The image shows a white Apple iPhone with dual rear cameras against a blue sky background.

Apple’s Slimmest iPhone Yet: The Daring Plan Behind a Super-Thin Design

Apple’s ultra-thin iPhone Air is now widely seen as a miss with mainstream buyers. While Apple has positioned the iPhone Air as more of a technology testbed than a volume seller, the rumored upgrades planned for the iPhone Air 2 suggest the company knows the current formula needs a major boost in real-world value.

The challenge is easy to understand. At a reported $999 price point, the first iPhone Air offered compromises that many shoppers won’t accept: a reduced battery capacity, a single 48MP rear camera (even with a Telephoto-like, optical-quality 2x zoom), and just one speaker. In a premium price bracket, those trade-offs can overshadow the sleek design.

A new report says Apple plans to make the iPhone Air 2 much more competitive by adding a dual-camera system. The second camera is expected to be an ultra-wide lens, a practical upgrade that would immediately make the phone more versatile for travel shots, group photos, and tight indoor scenes. The same report also claims Apple is aiming for a lower launch price for the iPhone Air 2 compared with the original model, which could help the thin-and-light concept appeal to more than just early adopters.

The iPhone Air 2 is also rumored to be arriving later than originally expected. Instead of landing in the typical fall window, the device has been reported as delayed until spring 2027. Early chatter pointed to Apple taking extra time to accommodate the dual-camera design in an ultra-slim body. However, another well-known industry voice has suggested the bigger factor is Apple’s next-generation A20 chip, expected to use TSMC’s 2nm manufacturing process along with advanced Wafer-Level Multi-Chip Module packaging. That packaging approach reportedly enables tighter integration of key components—such as the processor and memory—directly at the wafer level, which could be important for improving efficiency and performance in a thinner phone where battery size is limited.

If TSMC’s 2nm capacity is constrained early on, shifting the iPhone Air’s timing could also be a practical move. A spring launch alongside the iPhone 18 and iPhone 18e (rather than pairing the Air with the fall 2026 lineup) would help Apple manage supply of the A20 chip while still keeping its product roadmap moving.

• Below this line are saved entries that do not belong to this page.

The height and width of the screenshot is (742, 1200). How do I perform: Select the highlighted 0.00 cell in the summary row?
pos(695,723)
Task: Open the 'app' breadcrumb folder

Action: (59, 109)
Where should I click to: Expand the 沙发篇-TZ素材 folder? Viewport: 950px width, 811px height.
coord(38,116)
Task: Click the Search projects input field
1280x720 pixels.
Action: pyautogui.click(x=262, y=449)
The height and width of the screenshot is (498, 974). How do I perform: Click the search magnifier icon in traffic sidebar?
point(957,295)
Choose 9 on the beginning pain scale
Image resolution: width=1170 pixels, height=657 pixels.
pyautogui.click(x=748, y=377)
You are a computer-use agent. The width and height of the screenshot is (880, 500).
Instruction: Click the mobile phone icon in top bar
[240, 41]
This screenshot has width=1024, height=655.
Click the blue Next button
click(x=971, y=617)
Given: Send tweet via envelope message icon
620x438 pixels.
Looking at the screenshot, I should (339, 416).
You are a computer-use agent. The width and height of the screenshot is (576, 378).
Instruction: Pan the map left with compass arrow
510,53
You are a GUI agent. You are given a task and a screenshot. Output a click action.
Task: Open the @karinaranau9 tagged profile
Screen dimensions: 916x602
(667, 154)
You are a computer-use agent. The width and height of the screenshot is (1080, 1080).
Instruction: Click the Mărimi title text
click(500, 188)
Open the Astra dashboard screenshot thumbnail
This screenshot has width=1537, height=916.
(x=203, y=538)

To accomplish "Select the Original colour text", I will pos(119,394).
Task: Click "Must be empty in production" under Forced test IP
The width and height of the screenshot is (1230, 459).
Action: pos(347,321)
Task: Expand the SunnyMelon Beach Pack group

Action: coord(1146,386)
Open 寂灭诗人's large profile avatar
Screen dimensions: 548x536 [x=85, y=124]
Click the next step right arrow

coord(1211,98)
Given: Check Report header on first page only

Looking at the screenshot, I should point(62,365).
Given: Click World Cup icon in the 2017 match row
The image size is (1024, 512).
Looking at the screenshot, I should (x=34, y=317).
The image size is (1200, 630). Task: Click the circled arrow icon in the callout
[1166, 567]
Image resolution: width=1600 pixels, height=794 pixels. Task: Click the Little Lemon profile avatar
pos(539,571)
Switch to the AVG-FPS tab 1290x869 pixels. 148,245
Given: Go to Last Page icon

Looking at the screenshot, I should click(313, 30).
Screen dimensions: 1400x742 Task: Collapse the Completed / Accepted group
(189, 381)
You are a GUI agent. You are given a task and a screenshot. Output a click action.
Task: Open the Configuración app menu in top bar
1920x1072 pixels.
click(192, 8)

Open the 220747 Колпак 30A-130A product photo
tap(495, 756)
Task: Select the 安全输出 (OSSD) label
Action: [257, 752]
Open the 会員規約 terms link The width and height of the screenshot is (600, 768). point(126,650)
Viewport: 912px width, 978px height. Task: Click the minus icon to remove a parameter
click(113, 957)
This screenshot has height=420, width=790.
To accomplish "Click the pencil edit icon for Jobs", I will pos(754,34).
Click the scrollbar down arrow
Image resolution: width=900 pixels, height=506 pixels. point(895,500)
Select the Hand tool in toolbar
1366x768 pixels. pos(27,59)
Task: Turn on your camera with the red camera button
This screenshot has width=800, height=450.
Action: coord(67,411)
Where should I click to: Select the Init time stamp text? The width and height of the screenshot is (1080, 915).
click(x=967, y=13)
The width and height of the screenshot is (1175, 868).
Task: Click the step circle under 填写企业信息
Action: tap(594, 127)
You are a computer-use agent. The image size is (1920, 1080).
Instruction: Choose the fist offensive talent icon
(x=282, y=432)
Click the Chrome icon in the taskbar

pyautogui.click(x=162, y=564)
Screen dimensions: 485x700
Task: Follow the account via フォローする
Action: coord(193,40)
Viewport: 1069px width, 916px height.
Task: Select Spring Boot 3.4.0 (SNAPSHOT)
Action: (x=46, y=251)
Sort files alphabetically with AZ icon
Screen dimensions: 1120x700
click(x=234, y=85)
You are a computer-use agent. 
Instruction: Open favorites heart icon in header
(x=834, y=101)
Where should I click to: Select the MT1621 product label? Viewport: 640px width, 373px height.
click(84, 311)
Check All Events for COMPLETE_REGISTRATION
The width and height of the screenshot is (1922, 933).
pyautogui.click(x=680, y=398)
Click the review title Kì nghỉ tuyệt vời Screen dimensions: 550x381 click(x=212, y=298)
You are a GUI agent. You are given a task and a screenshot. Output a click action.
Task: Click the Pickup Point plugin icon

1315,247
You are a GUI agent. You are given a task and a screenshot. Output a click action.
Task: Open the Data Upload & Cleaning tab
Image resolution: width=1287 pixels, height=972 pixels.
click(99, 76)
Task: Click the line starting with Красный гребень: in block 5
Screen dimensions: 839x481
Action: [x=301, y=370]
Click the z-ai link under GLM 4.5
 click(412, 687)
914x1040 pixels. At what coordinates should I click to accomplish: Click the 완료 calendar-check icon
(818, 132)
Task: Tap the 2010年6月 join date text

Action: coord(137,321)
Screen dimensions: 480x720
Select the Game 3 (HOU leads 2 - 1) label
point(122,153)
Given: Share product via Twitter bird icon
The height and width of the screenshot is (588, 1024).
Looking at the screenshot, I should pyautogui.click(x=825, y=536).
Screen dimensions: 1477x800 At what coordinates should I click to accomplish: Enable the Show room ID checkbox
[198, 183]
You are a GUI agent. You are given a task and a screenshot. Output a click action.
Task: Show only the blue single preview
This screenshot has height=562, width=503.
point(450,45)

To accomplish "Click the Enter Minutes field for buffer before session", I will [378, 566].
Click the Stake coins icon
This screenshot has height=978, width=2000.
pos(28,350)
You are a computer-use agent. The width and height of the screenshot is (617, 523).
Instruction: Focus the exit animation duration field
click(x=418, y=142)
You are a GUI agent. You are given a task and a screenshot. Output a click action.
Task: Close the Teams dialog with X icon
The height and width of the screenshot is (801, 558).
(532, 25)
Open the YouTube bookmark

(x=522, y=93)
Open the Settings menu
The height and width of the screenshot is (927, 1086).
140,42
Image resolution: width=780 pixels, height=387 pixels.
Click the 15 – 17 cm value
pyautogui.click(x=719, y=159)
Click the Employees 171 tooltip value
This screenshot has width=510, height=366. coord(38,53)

Importantly, Apple reportedly never expected the iPhone Air to be a blockbuster. The company is said to have projected the model would account for roughly 6% to 8% of annual iPhone sales. That smaller target supports the idea that iPhone Air exists to explore new design directions and validate emerging technologies—while future versions, like the iPhone Air 2, attempt to bring the concept closer to what everyday buyers want: better cameras, a more sensible price, and fewer compromises for choosing ultra-thin.